The Society of Adolescent Medicine has produced clinical guidelines for treating adolescents who do well on DMPA for contraception (SOR: C, expert opinion).22 The guidelines recommend, among other things, that physicians:
continue prescribing DMPA to adolescent girls needing contraception, while providing adequate explanation of benefits and potential risks.
consider ordering a dual-energy x-ray absorptiometry (DEXA) scan to evaluate a patient’s risk.
keep in mind that duration of use need not be restricted to 2 years.
recommend 1300 mg calcium plus 400 IU vitamin D and daily exercise to all adolescents receiving DMPA.
consider estrogen supplementation in those girls with osteopenia (or those at high risk of osteopenia who have not had a DEXA scan) who are otherwise doing well on DMPA and have no contraindication to estrogen.

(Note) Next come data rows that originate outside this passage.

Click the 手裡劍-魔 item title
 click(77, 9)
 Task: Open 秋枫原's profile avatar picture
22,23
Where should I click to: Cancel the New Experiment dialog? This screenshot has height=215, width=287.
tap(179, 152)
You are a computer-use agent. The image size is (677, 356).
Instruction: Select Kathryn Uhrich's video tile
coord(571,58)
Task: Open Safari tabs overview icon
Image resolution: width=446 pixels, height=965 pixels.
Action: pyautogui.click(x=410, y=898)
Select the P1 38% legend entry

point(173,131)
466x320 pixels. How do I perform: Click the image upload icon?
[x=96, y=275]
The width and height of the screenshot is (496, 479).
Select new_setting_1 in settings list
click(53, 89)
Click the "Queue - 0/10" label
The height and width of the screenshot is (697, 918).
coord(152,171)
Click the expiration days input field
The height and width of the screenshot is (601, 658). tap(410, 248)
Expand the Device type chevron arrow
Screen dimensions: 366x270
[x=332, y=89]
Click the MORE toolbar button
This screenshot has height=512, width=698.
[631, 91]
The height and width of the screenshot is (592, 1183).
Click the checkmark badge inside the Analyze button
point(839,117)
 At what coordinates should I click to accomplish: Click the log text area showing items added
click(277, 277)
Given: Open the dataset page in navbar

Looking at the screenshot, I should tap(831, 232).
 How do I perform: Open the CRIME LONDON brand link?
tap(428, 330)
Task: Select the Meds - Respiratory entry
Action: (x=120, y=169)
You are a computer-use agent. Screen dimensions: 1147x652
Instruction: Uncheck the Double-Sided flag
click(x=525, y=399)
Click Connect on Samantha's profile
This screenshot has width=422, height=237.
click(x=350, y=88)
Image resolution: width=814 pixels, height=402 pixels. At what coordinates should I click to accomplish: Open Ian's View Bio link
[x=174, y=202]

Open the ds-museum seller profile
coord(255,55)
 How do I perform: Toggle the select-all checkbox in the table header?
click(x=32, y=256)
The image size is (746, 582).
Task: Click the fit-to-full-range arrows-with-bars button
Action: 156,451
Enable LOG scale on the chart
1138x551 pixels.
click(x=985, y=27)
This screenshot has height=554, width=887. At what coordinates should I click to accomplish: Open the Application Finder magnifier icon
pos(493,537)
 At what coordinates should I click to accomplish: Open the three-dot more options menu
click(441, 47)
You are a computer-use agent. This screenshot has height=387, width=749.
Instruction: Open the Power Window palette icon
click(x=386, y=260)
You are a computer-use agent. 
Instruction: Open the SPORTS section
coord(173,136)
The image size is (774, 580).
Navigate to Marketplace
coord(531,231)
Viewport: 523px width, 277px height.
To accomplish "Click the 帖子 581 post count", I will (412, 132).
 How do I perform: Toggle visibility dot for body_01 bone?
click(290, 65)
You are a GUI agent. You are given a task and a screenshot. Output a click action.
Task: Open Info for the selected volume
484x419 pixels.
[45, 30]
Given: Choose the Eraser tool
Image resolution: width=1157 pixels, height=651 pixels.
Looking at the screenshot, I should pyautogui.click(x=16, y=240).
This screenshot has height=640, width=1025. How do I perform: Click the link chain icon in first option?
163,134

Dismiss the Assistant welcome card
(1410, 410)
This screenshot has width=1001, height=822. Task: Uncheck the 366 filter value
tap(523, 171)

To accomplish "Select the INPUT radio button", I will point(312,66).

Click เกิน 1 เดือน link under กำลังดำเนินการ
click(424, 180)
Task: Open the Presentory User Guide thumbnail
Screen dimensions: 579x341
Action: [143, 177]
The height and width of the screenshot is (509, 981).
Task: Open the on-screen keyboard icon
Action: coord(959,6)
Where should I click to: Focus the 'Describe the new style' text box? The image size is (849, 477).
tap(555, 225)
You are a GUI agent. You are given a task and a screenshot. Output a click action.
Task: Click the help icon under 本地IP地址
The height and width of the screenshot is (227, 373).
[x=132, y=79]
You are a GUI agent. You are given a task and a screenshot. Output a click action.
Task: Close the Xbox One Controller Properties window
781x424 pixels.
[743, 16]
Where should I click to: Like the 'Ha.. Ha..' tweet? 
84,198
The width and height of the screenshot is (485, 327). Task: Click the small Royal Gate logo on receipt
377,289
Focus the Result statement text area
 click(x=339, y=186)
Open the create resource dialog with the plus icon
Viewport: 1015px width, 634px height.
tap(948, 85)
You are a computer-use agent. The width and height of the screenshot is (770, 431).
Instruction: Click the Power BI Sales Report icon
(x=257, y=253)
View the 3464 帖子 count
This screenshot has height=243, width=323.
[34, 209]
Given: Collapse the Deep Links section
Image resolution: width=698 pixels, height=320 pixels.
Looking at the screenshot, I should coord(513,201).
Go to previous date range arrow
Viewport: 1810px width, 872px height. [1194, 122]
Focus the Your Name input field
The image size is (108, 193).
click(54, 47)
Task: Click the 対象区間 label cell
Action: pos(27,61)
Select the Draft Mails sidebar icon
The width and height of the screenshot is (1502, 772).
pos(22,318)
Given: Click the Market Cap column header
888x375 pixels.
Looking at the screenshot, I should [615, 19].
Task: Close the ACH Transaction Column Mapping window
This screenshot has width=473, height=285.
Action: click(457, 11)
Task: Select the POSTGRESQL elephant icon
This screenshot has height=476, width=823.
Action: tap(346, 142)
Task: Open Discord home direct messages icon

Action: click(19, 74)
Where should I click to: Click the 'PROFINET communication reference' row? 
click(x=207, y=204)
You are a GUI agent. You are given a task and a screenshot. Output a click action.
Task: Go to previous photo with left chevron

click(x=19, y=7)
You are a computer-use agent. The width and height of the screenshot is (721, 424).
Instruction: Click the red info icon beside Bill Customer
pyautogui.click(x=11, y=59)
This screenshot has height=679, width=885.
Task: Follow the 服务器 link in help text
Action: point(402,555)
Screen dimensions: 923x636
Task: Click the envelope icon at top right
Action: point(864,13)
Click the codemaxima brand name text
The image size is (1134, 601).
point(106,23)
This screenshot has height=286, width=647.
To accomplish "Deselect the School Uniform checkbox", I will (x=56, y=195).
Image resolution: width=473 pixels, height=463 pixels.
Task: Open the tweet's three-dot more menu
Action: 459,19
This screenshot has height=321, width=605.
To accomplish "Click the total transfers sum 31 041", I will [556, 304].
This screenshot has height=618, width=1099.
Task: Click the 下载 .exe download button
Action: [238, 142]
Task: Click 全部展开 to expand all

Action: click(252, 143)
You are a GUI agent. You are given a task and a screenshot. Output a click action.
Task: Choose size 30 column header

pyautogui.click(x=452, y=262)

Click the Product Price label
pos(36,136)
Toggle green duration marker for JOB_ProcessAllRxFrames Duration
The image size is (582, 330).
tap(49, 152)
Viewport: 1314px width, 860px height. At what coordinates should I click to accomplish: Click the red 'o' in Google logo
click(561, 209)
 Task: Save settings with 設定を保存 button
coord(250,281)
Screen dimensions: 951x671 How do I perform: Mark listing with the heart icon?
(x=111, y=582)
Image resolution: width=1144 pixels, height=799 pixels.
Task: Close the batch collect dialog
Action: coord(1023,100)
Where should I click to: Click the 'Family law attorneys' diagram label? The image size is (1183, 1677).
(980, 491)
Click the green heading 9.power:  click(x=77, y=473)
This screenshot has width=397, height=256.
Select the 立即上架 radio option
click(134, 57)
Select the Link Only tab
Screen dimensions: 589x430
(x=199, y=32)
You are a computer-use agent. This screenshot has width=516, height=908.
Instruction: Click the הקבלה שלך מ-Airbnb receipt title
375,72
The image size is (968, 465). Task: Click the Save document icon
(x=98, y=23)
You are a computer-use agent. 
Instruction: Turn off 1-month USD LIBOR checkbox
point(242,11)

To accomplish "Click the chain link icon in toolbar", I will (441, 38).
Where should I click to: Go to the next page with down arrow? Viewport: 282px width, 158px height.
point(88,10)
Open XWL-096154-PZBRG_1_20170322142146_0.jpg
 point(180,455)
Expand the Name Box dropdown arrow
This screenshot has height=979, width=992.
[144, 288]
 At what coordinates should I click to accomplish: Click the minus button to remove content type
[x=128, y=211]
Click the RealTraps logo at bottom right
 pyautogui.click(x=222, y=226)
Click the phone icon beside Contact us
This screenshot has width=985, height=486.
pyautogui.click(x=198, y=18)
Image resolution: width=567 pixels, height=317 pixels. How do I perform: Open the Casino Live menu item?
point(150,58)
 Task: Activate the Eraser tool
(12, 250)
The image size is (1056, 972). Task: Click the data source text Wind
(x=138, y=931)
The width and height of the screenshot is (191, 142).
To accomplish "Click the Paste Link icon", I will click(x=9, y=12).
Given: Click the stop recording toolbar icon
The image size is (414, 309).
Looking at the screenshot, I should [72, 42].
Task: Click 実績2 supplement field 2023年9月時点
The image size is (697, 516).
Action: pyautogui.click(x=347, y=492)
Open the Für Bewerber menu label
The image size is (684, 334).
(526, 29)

The World Health Organization similarly published recommendations stating that no restriction should be placed on the use of DMPA due to bone effects (SOR: C, expert opinion).23
Formulate a reasonable approach
As with any other potentially harmful medication, weigh the risks and benefits of DMPA for the individual patient. It is unclear whether BMD lost during DMPA use completely recovers or even what the time frame for that recovery is. Whether the potential risk for future fracture is increased is unknown, but it certainly is cause for concern. Discuss potential risks with any woman who wants to use DMPA for contraception. Routine calcium and vitamin D supplementation for women using DMPA may be helpful and is unlikely to be harmful.
How this systematic review was conducted
A search of PubMed, the Cochrane database, and all references from primary reviewed articles was performed in 2007 using the terms depot-medroxyprogesterone acetate, bone mineral density, osteoporosis, osteopenia, injectable contraception, progestin-only contraception, Depo-Provera, and DMPA. Studies qualified for analysis if they contained data about bone density in women who had used some type of progestin-only injectable contraception. All types of studies were included. Excluded were studies that did not use BMD as an outcome measure or that re-analyzed data published elsewhere.
Bone mineral density is traditionally used as a surrogate measure of fracture risk in postmenopausal women. However, most of the women included in the reviewed studies were young and at low risk of fracture. The relationship between bone density in premenopausal women and fracture risk later in life is unclear. There are no available studies relating injectable progestin-only contraception with future osteoporotic fractures.
There is not enough evidence to recommend for or against routine screening of BMD in long-term users of DMPA. Research should evaluate the efficacy of estrogen supplementation in women on prolonged DMPA. Long-term studies could provide more information regarding BMD recovery over several years.